Supplied passage:
==========

AI company Anthropic rejects Pentagon's request to loosen safeguards
The company refuses to remove safeguards from its AI model over concerns about surveillance and autonomous weapons.
Artificial intelligence company Anthropic has said it will not comply with a US Defence Department request to relax safeguards on its AI systems, citing concerns over mass surveillance and autonomous weapons.
In a statement on Thursday, CEO Dario Amodei said the company opposes allowing its AI model, Claude, to be used for “mass domestic surveillance” or “fully autonomous weapons.”
He said advanced AI systems are not reliable enough to operate such weapons without human oversight and require safeguards that “don’t exist today.”
He also said AI can support national security but warned that large-scale, AI-driven surveillance could pose risks to civil liberties.
Anthropic and the Pentagon have been negotiating for weeks.

==========

Problem details:
Pick up the news report on Anthropic and the Pentagon where it stops, starting after its final sentence. The items that come next have no connection to the news report on Anthropic and the Pentagon.

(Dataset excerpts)
==========

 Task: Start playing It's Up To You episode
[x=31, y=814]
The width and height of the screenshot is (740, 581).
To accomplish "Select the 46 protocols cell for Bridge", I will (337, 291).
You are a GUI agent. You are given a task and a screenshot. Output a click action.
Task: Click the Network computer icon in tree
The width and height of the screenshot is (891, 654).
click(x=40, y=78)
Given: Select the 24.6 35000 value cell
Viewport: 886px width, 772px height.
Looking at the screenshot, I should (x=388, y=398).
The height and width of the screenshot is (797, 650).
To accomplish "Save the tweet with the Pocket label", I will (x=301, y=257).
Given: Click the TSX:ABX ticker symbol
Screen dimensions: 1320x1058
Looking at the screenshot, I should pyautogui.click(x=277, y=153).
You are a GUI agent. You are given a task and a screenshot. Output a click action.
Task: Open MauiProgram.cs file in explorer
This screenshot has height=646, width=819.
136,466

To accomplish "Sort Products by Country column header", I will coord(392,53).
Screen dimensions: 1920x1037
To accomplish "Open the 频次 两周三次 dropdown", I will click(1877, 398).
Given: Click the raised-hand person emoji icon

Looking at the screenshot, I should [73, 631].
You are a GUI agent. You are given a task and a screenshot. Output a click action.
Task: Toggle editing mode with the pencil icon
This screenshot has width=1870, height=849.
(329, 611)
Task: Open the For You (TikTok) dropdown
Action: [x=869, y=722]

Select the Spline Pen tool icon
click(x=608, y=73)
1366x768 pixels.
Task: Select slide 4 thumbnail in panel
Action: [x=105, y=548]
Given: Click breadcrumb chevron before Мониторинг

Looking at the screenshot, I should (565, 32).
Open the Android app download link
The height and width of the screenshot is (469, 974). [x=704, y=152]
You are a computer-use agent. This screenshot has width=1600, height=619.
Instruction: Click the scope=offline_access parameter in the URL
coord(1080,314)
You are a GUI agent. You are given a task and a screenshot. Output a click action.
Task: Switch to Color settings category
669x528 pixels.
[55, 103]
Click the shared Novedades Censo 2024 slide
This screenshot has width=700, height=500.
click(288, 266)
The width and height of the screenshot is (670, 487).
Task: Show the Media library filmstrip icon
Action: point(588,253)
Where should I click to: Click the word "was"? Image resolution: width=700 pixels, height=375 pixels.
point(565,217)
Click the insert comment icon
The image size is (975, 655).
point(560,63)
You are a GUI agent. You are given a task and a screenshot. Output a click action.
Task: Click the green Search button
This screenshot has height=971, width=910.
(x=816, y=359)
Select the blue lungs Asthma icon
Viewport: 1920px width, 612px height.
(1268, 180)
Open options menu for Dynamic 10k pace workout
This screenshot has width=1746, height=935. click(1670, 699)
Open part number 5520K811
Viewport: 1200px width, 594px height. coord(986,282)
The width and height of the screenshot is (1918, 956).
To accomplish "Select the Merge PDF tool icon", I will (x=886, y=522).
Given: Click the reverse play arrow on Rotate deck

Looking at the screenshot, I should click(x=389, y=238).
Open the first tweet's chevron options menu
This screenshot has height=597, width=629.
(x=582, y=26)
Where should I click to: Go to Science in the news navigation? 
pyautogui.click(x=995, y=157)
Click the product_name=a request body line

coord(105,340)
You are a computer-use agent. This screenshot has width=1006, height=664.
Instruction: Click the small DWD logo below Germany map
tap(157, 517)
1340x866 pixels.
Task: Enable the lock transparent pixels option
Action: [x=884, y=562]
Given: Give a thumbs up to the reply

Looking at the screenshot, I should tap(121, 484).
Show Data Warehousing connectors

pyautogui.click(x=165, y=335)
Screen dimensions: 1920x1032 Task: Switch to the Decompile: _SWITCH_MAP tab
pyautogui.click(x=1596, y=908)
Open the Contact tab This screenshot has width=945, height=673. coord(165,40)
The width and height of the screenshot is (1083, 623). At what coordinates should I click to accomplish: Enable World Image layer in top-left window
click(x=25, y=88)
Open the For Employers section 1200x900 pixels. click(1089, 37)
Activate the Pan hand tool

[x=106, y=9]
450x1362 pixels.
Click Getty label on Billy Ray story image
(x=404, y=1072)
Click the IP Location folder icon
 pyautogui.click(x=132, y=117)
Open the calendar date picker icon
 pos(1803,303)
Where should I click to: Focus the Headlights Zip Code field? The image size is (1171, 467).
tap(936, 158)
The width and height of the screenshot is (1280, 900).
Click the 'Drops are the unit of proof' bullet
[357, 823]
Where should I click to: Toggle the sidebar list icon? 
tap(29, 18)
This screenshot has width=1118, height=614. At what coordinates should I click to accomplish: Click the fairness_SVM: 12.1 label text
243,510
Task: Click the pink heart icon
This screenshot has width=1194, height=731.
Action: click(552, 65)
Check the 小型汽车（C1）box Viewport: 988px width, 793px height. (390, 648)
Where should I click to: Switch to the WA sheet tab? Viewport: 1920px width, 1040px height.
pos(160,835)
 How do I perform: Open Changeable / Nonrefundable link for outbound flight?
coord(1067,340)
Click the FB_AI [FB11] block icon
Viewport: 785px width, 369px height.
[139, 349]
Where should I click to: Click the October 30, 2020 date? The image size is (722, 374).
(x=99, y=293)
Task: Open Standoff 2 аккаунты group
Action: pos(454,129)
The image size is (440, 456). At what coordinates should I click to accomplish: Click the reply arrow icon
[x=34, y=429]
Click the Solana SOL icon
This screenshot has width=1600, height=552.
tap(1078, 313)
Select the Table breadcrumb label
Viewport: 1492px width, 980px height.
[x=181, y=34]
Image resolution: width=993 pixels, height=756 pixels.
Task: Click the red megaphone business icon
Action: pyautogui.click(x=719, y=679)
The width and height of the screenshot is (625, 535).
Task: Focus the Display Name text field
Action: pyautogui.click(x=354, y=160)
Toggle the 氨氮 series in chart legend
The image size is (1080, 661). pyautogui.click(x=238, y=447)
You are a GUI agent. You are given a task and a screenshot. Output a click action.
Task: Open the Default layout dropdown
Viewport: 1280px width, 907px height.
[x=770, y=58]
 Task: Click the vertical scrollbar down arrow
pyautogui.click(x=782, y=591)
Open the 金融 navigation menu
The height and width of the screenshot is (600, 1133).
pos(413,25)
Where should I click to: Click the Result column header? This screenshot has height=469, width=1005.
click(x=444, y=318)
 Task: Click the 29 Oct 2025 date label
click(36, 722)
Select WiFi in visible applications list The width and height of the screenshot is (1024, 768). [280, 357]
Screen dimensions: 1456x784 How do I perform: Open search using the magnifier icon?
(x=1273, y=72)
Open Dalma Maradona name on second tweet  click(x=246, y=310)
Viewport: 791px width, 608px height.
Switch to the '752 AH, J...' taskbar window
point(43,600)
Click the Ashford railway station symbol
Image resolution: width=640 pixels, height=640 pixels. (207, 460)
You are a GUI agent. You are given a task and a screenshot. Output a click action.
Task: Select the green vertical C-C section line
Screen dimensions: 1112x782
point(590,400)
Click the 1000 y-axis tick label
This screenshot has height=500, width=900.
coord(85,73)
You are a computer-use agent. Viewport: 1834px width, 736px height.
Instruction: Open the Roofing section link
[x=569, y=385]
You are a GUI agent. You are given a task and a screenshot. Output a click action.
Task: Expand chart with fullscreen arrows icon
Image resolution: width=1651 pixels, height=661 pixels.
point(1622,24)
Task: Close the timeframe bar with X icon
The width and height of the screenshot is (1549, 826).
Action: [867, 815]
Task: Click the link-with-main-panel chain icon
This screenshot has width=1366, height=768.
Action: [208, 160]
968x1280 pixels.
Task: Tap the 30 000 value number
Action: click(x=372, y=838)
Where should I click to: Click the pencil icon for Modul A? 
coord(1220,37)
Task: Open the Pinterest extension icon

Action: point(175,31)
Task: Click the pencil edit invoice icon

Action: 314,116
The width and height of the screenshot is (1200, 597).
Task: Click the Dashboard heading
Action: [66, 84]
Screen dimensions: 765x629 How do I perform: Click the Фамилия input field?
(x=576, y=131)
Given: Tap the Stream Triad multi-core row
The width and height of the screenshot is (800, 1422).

==========

Your response:
The Trump administration has threatened to invoke the Defense Production Act, which allows the government to compel companies to prioritise national defence needs, and has considered labelling Anthropic a “supply chain risk.” Such a designation would prevent the Defense Department contractors from using its software.
Axios reported that the Pentagon has begun steps towards that designation and asked Boeing and Lockheed Martin to detail their reliance on Claude.
Pentagon spokesperson Sean Parnell denied the department intends to use AI for unlawful surveillance or fully autonomous weapons without human involvement.
In a post on X, he said the Pentagon is seeking to use Anthropic’s model for “all lawful purposes” and would not allow a private company to dictate operational decisions.